Высокие черные деревья, похожие на тополи, склонились, не сгибаясь, все в одну сторону к горизонту, и тихо прислушивались и ждали. Туда же, к холодному и мрачному огню, тянулась длинная, похожая на проволоку, трава и бесцветные, словно металлические, листья остриями своими неподвижно смотрели и ждали. На черном густом озере между горами застыли поднявшиеся волны; бока их были блестящи и красны, как кровь, и, склонив хребты, острыми верхушками своими они зорко присматривались и тяжело, упорно ждали. Людей не было видно, но они были где-то, между деревьями, и их было много, и все они боязливо и трепетно ждали. Возле о. Василия, плечом к плечу стоял кто-то невидимый, но давно известный; он шел с ним и ехал, и теперь стоял рядом — и тоже ждал. И тихо было, и сам неподвижный воздух прислушивался в немом и жадном ожидании.

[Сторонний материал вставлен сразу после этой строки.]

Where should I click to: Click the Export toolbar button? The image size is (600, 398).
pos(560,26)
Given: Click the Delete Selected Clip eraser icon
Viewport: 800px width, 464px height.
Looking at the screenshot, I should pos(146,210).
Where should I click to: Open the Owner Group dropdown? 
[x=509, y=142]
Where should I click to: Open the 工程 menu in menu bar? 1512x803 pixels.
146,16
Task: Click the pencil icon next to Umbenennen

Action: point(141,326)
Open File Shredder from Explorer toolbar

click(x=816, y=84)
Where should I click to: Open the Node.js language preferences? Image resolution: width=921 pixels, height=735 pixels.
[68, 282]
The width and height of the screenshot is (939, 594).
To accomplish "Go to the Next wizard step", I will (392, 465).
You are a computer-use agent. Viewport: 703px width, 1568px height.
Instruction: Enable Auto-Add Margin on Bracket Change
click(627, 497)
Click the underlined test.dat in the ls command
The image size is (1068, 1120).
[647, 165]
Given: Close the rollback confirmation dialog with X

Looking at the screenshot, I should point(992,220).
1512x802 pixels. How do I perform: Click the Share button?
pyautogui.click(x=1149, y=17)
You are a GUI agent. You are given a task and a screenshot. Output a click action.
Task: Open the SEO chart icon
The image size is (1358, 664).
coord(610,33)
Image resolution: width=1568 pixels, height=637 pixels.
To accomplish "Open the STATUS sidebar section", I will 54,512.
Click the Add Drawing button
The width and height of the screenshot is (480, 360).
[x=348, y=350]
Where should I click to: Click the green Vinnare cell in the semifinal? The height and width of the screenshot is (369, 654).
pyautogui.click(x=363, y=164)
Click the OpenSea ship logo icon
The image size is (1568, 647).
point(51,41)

И все страшнее становилось и хотелось бежать, когда Иван Порфирыч вынул из жилетного кармана толстые серебряные часы, посмотрел и сказал:
— Пора начинать.
И тогда зазвонил колокол тяжелыми отдельными ударами, как на похоронах. Звуков не было слышно, но они проносились в воздухе, как железные огромные листы, и проходили сквозь все тело, от пят до головы, и тело дрожало мелкою и страшною дрожью. И все всколыхнулось. Земля опускалась и поднималась, и деревья вышли из неподвижности. Не шевеля ни одним листом, прямые и черные, они склонялись направо и налево, и сходились вершинами и расходились; колыхалась трава, и волны печально и со страхом ложились гребнями, а колокол звонил раздельно и страшно. И зашевелились в холодном огне проснувшиеся чудовищные тени и всею своею клубящейся массою устремились на ожидавших. [И головы у них были круглые.]
— Смотрите, что вы наделали, — сказал Иван Порфирыч и побежал сказать сторожу, чтобы он перестал звонить. Побежал и о. Василий, и рядом с ним бежал кто-то, и это был идиот; и о. Василий удивился, как может он бегать, когда от рождения не владеет ногами.
И спросил его об этом, и идиот захохотал, и лицо его становилось все больше, все шире, и скоро закрыло небо и землю. И сердце о. Василия остановилось.
<1903>
Рассказ «Жизнь Василия Фивейского» переведен на немецкий (Берлин, 1906), польский (Варшава, Львов, 1903), эстонский (Ревель, 1908) и другие языки.
Бен-Товит*
Впервые — в «Нижегородском сборнике», СПб., изд. «Знание», 1905.
В письме М. Ф. Андреевой от 12–13 января 1905 г. Андреев, жалуясь на зубную боль, писал: «У меня есть рассказ про некоего еврейчика, который проморгал распятие Христа, так как в этот день у него нестерпимо болели зубы…» (ЛН, т. 72, с. 256).